• _Directions_:
Check each line of the entries below for the string "クイズに挑戦"; copy every line where it appears.

Stored data:
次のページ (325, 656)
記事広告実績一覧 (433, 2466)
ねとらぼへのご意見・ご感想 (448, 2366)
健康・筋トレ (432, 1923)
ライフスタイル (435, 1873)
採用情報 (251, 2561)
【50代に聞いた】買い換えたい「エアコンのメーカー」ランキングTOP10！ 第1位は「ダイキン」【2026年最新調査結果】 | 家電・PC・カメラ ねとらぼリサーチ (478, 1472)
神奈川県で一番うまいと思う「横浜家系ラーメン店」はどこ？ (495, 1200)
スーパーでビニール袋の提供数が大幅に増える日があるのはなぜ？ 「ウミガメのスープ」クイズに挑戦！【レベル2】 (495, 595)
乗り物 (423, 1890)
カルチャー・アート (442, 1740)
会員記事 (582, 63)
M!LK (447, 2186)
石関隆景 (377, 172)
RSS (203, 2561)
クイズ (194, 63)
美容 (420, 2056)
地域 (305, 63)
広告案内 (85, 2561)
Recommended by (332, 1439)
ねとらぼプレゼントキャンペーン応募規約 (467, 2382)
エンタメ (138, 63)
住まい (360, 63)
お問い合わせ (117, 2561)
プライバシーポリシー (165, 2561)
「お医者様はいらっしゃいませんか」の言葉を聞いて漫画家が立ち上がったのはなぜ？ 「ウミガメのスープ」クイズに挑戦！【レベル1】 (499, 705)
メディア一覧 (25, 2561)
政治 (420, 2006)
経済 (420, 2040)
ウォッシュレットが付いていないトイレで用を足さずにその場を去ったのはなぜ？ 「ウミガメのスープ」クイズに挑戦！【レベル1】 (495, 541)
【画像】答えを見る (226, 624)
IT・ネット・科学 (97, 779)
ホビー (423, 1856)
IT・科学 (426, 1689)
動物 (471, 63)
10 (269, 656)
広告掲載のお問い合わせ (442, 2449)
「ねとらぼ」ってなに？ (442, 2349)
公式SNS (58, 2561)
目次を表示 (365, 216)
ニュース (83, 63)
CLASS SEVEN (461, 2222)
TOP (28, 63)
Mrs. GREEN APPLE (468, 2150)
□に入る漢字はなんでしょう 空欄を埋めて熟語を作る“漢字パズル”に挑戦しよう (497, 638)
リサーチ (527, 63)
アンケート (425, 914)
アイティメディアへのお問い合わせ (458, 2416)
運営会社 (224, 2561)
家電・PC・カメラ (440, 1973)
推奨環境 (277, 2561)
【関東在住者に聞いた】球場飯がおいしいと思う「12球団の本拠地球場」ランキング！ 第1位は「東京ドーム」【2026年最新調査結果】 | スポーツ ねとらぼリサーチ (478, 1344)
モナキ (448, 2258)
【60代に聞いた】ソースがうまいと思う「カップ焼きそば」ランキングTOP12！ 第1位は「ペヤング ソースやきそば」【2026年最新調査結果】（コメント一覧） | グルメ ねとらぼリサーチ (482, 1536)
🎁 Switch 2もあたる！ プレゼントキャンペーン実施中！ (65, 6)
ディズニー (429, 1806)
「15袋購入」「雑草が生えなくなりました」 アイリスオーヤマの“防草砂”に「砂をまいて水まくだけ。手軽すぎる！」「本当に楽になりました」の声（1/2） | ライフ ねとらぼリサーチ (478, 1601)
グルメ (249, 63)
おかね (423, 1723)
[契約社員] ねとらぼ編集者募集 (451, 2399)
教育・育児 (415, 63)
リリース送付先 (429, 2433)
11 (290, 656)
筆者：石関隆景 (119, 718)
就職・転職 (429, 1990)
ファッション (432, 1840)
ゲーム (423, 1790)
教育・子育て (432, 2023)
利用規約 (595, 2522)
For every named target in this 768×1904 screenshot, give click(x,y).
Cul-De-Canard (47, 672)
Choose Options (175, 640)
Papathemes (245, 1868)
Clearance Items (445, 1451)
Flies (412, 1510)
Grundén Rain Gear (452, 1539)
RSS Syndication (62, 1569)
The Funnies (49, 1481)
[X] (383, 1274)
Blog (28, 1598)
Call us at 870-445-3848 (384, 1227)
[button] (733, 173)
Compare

• _Output below_:
スーパーでビニール袋の提供数が大幅に増える日があるのはなぜ？ 「ウミガメのスープ」クイズに挑戦！【レベル2】 (495, 595)
「お医者様はいらっしゃいませんか」の言葉を聞いて漫画家が立ち上がったのはなぜ？ 「ウミガメのスープ」クイズに挑戦！【レベル1】 (499, 705)
ウォッシュレットが付いていないトイレで用を足さずにその場を去ったのはなぜ？ 「ウミガメのスープ」クイズに挑戦！【レベル1】 (495, 541)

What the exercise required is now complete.